I just spent an afternoon at a family event, where the 5R's form factor made composing a delight. IE, Kodak Brownie box/large format camera shoot from the hip position made possible by the angled display, compact design etc. I simply blended in, people probably thought I was tucking my tie in. Likewise, when stuck behind people, I could raise the camera above everyone, with the display flipped downwards.

However, faffing around changing mode, ISO, Auto/Manual focus etc etc, made the whole actual photography process a nightmare, in particular as I have come from a GH2 and larger cameras with physical controls for each function. (Pentax do this best!) Yes, one can configure one or two buttons for specific functions. IE, lower menu button for AEL etc. But here are fundamental flaws with this concept that are beyond the scope of this post to discuss. Clue: Imagine if you got into a colleagues car, and the clutch was on the right, or even on the dashboard and required hand operation! Or if you had to open the glove box to switch the lights on. Etc.

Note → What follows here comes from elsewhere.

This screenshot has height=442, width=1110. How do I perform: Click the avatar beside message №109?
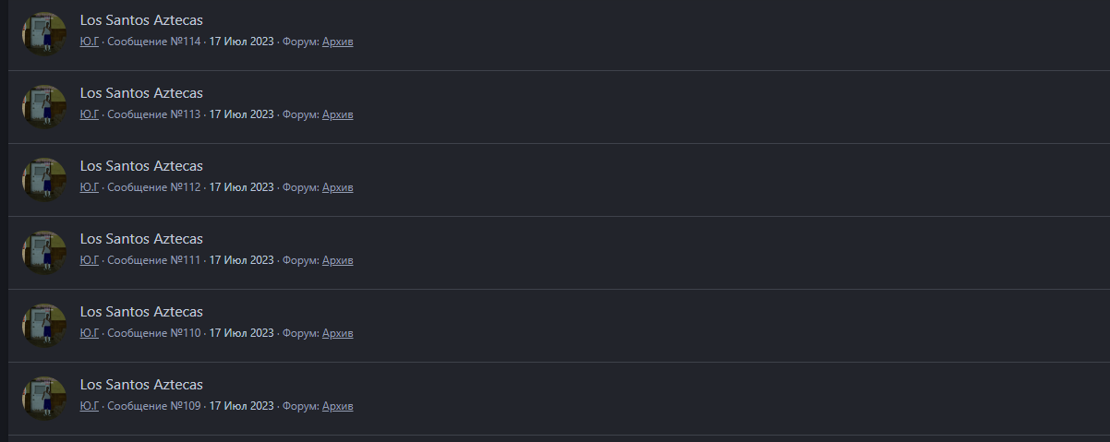click(x=44, y=399)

I have come up with a design that could not only improve future NEX cameras, but also be applied in part to a good number of the current models. (Having handled them all, the 6 and 7 are obviously a lot better, but still not perfect.)

Which begs the question, does anyone have any experience with or think it worth while approaching Sony, or is it a case of NIH? IE, Not Invented Here.

(To date, our clients have been American firms, except LG, who are of course Korean. We have no experience in approaching Japanese firms. Cultural differences can mean that specific steps need to be taken, so any tips much appreciated.)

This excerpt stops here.